What is a telemetry pipeline?

A computer monitor icon with a download symbol is shown, connected to three document icons, representing a streamlined telemetry pipeline. The background features binary code.

Blog

The explosion of telemetry data emitted from cloud native applications has created a need to better manage that data as it is collected and routed to backends for storage. Enter the telemetry pipeline. Read on to learn about this critical technology.

On: May 30, 2024

11 MINS READ

The shift to cloud native creates a new need for data management

With the move to cloud native applications and microservices architecture, the volume of data generated has exploded. By some estimations, cloud native environments emit 10x and 100x more data than traditional VM-based environments.

Yet, logs, metrics, traces, and event data (collectively known as telemetry or observability data) all contain information that teams need to monitor performance, troubleshoot issues, and reduce mean time to remediate (MTTR). The ever-increasing volume of data makes it harder for teams to locate actionable insights amongst all the noise and increases the costs of storing and analyzing the data.

Today, many companies leverage observability and Security Information and Event Management (SIEM) platforms to collect, store, and analyze telemetry data. However, with the increase in data volume, data sources, and data destinations, companies need more comprehensive tools to collect, transform, and route telemetry data before sending it to these backend systems.
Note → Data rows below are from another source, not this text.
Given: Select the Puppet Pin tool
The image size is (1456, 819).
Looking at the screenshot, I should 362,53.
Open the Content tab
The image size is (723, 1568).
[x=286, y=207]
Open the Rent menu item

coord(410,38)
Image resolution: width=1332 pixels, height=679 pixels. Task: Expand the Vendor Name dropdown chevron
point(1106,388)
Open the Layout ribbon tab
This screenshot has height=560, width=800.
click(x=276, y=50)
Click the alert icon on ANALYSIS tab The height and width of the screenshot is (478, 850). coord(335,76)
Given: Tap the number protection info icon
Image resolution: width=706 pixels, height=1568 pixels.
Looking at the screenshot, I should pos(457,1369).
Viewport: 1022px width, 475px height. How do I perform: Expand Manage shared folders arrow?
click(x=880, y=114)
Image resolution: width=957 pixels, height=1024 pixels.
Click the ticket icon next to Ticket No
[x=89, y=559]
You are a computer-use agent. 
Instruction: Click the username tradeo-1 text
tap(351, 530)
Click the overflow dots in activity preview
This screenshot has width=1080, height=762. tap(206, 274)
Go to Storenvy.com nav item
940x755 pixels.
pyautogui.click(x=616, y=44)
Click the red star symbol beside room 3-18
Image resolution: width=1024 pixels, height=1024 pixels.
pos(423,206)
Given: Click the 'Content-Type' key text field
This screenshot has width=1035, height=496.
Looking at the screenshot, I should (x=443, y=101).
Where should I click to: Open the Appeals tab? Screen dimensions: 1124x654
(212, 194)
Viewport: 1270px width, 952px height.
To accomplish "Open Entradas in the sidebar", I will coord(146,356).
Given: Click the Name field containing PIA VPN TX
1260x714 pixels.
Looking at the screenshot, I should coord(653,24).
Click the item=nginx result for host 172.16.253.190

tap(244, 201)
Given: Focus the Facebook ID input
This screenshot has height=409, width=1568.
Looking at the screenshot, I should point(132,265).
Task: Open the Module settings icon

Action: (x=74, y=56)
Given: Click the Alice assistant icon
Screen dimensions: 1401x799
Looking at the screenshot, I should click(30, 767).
Enter the telemetry pipeline. Telemetry pipelines enable organizations to receive data from multiple sources, enrich, transform, redact, and reduce it before routing it to its intended destinations for storage and analysis. The result is that organizations are able to control their data from collection to backend destination, reducing the complexity of managing multiple pipelines, reducing the volume of data sent to backend systems, and decreasing backend costs.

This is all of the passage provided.